Friedensverhandlungen - ein Hoffnungsschimmer für Syrien? Doch selbst die größten Optimisten fürchten, dass der Krieg längst nicht zuende ist, auch wenn die Rebellen dem Untergang geweiht erscheinen. Gemäßigtere Oppositionsgruppen wurden zwar nach Astana geladen und können auf Amnestie im Gegenzug zur Unterstützung einer politischen Lösung hoffen, die Assad für die unmittelbare Zukunft die Macht sichert. Doch die stärksten Rebellenverbände – die mit al-Kaida verbündete „Jabhat al Fatah al Sham“(JFS), die so erfolgreich gegen die Terrormiliz des „Islamischen Staates“( IS) kämpfenden Kurden und der IS selbst bleiben ausgeschlossen. JFS kündigte bereits die Fortsetzung des Kampfes von der von ihr kontrollierten Nordwestprovinz Idlib aus an. Ein militärischer Sieg über Assad ist aber unmöglich geworden, bleibt nur Guerilla und Terror. Zudem droht zunehmende Isolation. Ankara wird gemeinsam mit Russland den Vorsitz über die Konferenz in Astana führen – ein wesentliches Zugeständnis Putins für eine entscheidende Gegenleistung Präsident Erdogan: die totale Blockade der Grenze zu Syrien, Einstellung jeglicher - lange so wichtiger – Unterstützung radikaler Rebellen. Zugleich verliert auch der finanzkräftige Förderer der Radikalen, das Emirat Katar, seine Motivation als Kriegstreiber, nachdem es sich jüngst mit 11,5 Mrd. Dollar an ‚“Rosneft“, Russlands größtem Ölproduzenten, beteiligt hat. Und die Saudis, die lange keine materiellen Opfer scheuten, um Assad zu Fall zu bringen, sind durch ihren hoffnungslosen und zerstörerischen Krieg im Armenhaus Jemen zunehmend erschöpft.

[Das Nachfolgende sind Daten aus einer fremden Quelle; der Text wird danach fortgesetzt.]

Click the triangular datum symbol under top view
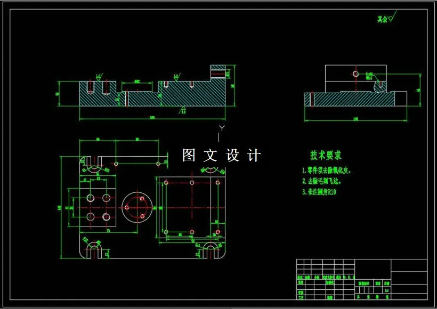point(184,109)
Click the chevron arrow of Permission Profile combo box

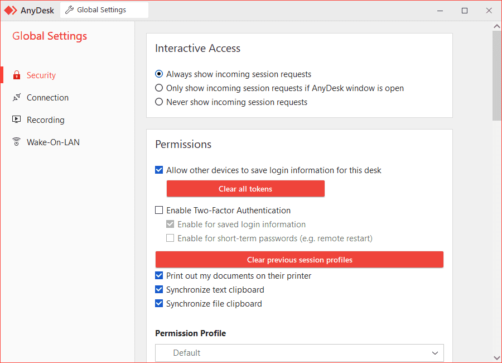coord(435,353)
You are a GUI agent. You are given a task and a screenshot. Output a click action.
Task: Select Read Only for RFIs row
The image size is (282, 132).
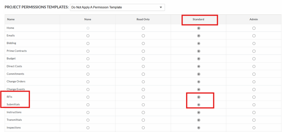point(143,97)
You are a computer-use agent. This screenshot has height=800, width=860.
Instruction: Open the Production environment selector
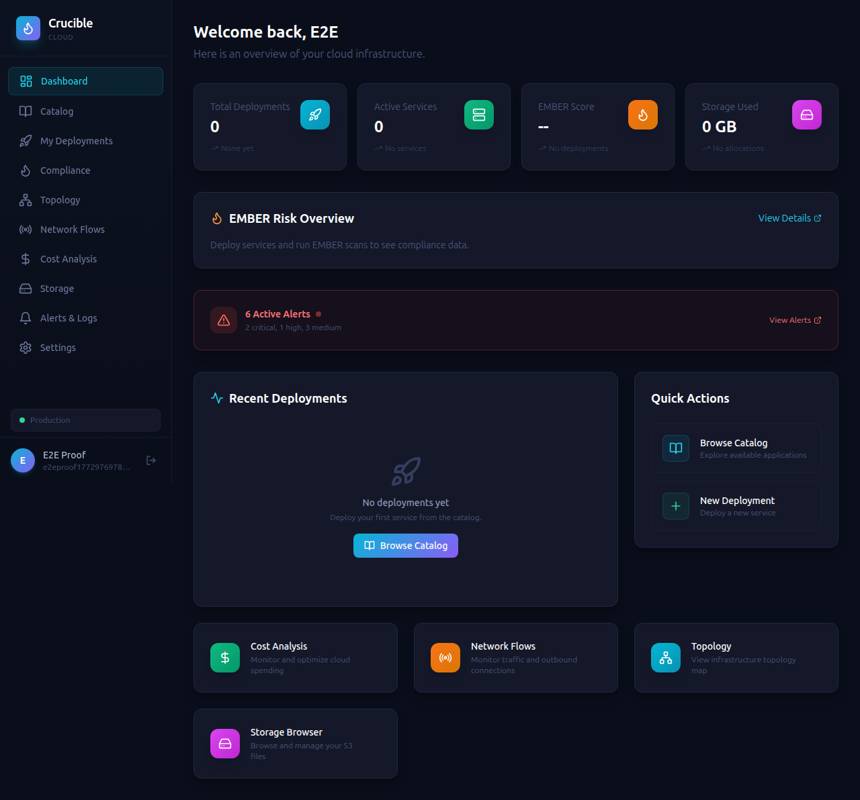pos(85,420)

Doch nun, da er seine Macht nach der erbarmungslosen Schlacht um Aleppo gerettet sieht, ist Assad entschlossen, das ganze Land mit Gewalt unter seine Kontrolle zu zwingen. Idlib, wohin Zehntausende radikale Rebellen geflüchtet sind, ist sein nächstes Ziel, das „nächste Aleppo“, wie manche fürchten.